W środę w przestrzeń powietrzną Polski wtargnęło co najmniej 21 bezzałogowych statków powietrznych zbudowanych z drewna i pianki.
Drony celowo skierowane w stronę bazy NATO w Polsce
Według niemieckiego dziennika "Die Welt" pięć z nich leciało w stronę jednej z baz NATO, zanim zostały zestrzelone przez holenderskie myśliwce F-35.
To był polityczny i wojskowy test ze strony Rosji. Dobrze, że Polska wykryła i zestrzeliła drony – powiedziała cytowana przez Politico Ulrike Franke z think-tanku Europejska Rada Spraw Zagranicznych (European Council on Foreign Relations).
Rażąca dysproporcja między "taniochą" Rosji a sprzętem NATO
Portal zwrócił zarazem uwagę na dysproporcję pomiędzy tanimi rosyjskimi konstrukcjami a wielomiliardowym sprzętem NATO, wykorzystywanym do ich zwalczania. Według niego, działania NATO były znacznie mniej skuteczne niż typowa reakcja Ukrainy na atak rosyjskich dronów. "Sojusz zestrzelił około trzech dronów, podczas gdy Kijów zazwyczaj deklaruje skuteczność przechwytywania na poziomie 80–90 proc. – pomimo znacznie większych ataków" – czytamy.
Co mamy robić, wysyłać za każdym razem F-16 i F-35? To się nie opłaca. Musimy lepiej wyposażyć się w systemy antydronowe – podkreśliła Franke.
Obrona powietrzna jedną z najsłabszych stron krajów NATO
Politico przypomina, że obrona powietrzna od dawna uznawana jest za jedną ze słabszych stron państw NATO. Większość funduszy przeznaczana jest na drogie systemy, takie jak amerykański Patriot czy francusko-włoski SAMP/T, których koszt liczony jest w setkach milionów dolarów.
Zdaniem prezydenta Ukrainy Wołodymyra Zełenskiego – jak napisało Politico – nie są one jednak praktycznym rozwiązaniem w walce z masowo wykorzystywanymi dronami-kamikadze.
Kulisy pierwszego takiegp spotkanie ambasadorów w historii
Portal podkreśla, że problem został poruszony podczas czwartkowego spotkania sekretarza generalnego NATO Marka Ruttego z ambasadorami państw UE w Brukseli.

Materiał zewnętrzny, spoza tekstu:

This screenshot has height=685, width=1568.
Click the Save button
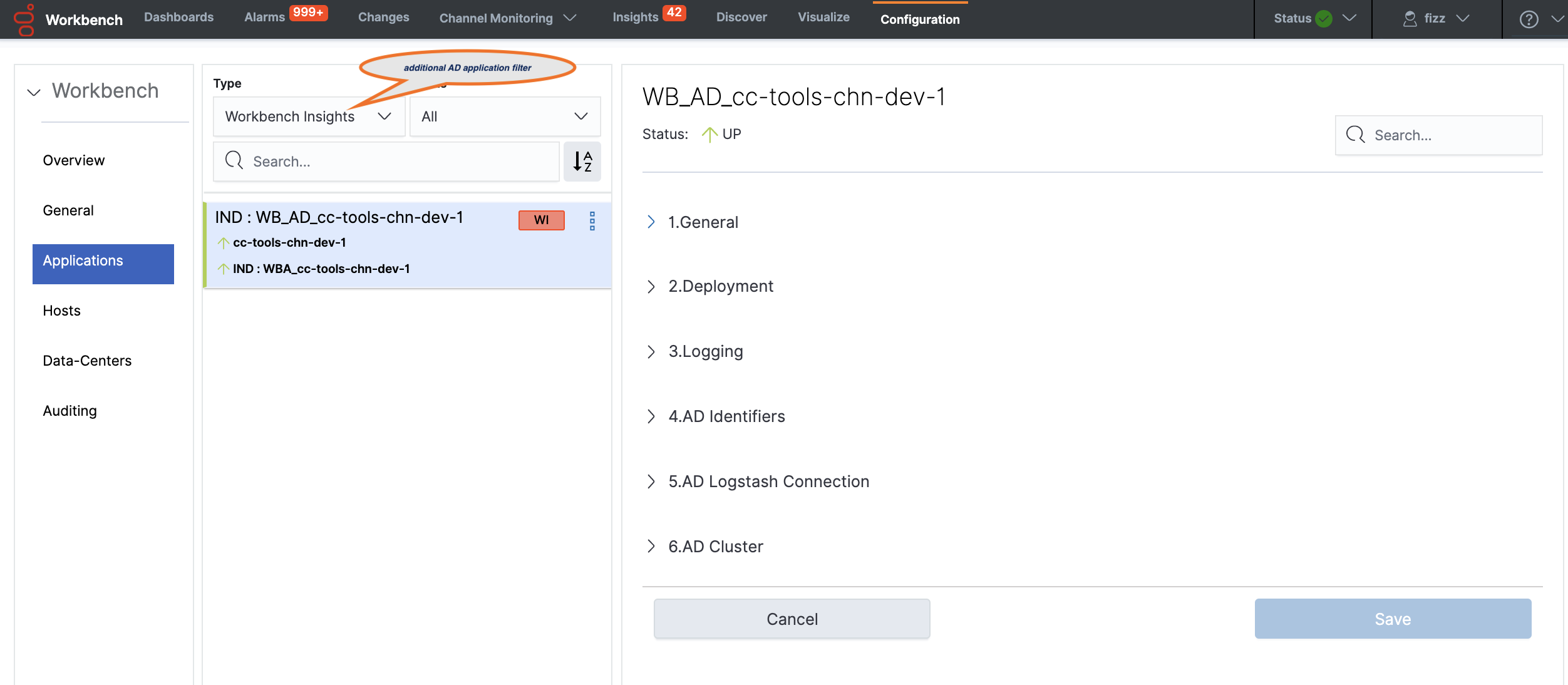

Było to pierwsze takie spotkanie ambasadorów w historii, w którym uczestniczył szef Sojuszu. Według Politico wszyscy jego uczestnicy wyrazili obawy, że "właśnie pokazaliśmy Kremlowi, jak bardzo Zachód nie jest przygotowany" na działania bezzałogowych statków powietrznych, a NATO nie może przecież regularnie używać F-35 do przechwytywania fal tanich dronów. Sam Rutte doszedł do takiego wniosku i nikt temu nie zaprzeczył – powiedział portalowi jeden z dyplomatów.